UDC 681.3.016=111
D.E. Bortyakov, S.V. Mescheryakov, D.A. Shchemelinin
INTEGRATED MANAGEMENT OF BIG DATA TRAFFIC SYSTEMS IN DISTRIBUTED PRODUCTION ENVIRONMENTS
An effective management of a cloud-based distributed production infrastructure with multiple service equipment and big data traffic is impossible without a centralized automated control system. The purpose of integrated control includes on-line monitoring of the current state of the entire distributed infrastructure according to key performance indicators, automatic alerting in emergency cases or outages and, when possible, auto-restoring of production services. All these question described in this paper are based on the work of a particular company.

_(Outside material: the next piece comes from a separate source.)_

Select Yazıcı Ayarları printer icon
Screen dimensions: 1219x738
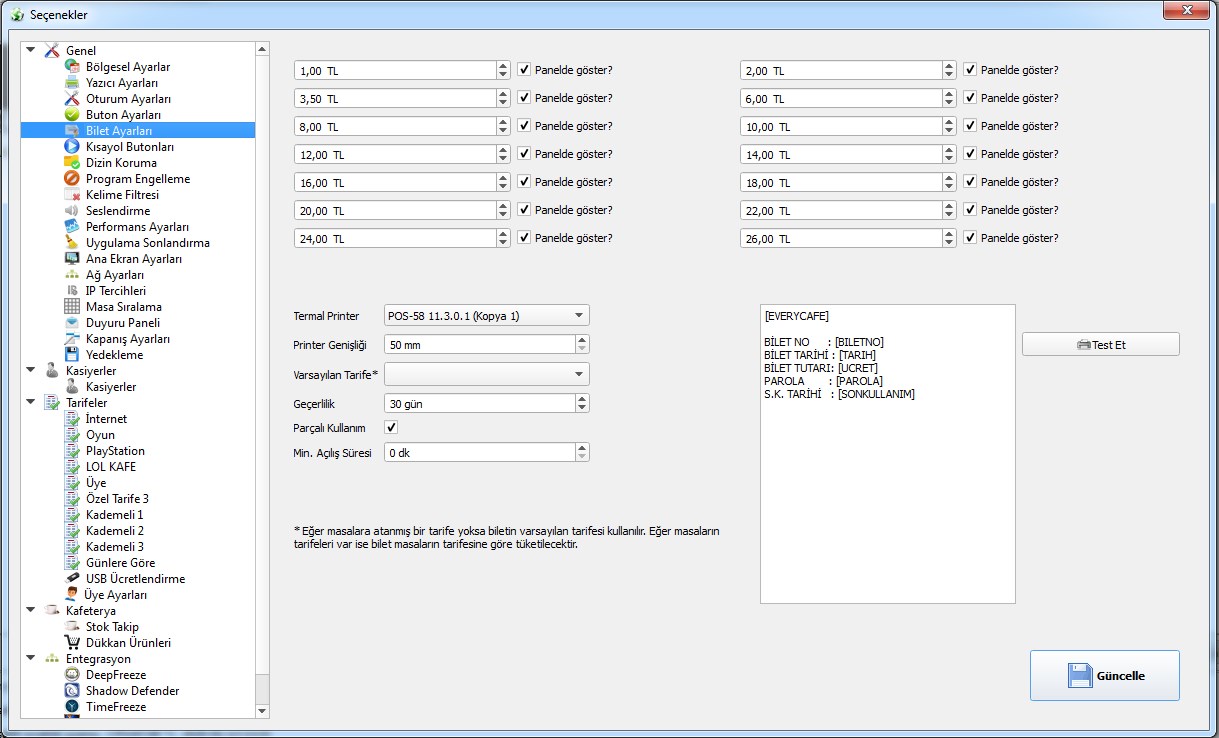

AUTOMATED CONTROL; DATABASE; BIG DATA; INTEGRATION; CLOUD COMPUTING; DISTRIBUTED ENVIRONMENT.
Д.Е. Бортяков, С.В. Мещеряков, Д.А. Щемелинин
ИНТЕГРИРОВАННОЕ УПРАВЛЕНИЕ БОЛЬШИМИ ДАННЫМИ ТРАНСПОРТНЫХ СИСТЕМ В РАЗЛИЧНЫХ ПРОИЗВОДСТВЕННЫХ УСЛОВИЯХ
Эффективное управление обширной производственной инфраструктурой с многочисленным сервисным оборудованием и большими потоками данных невозможно без централизованной системы автоматического контроля. В задачи интегрированного управления входит непрерывный мониторинг текущего состояния всей распределенной инфраструктуры по ключевым производственным критериям, автоматическое оповещение в случае критических ситуаций или отказов и, по возможности, автоматическое восстановление работоспособности сервисов. Все эти вопросы рассмотрены в данной статье на примере конкретного предприятия.
АВТОМАТИЗИРОВАННОЕ УПРАВЛЕНИЕ; БАЗА ДАННЫХ; БОЛЬШИЕ ДАННЫЕ; ИНТЕГРАЦИЯ; ОБЛАЧНЫЕ ВЫЧИСЛЕНИЯ; РАСПРЕДЕЛЕННОЕ ОБОРУДОВАНИЕ.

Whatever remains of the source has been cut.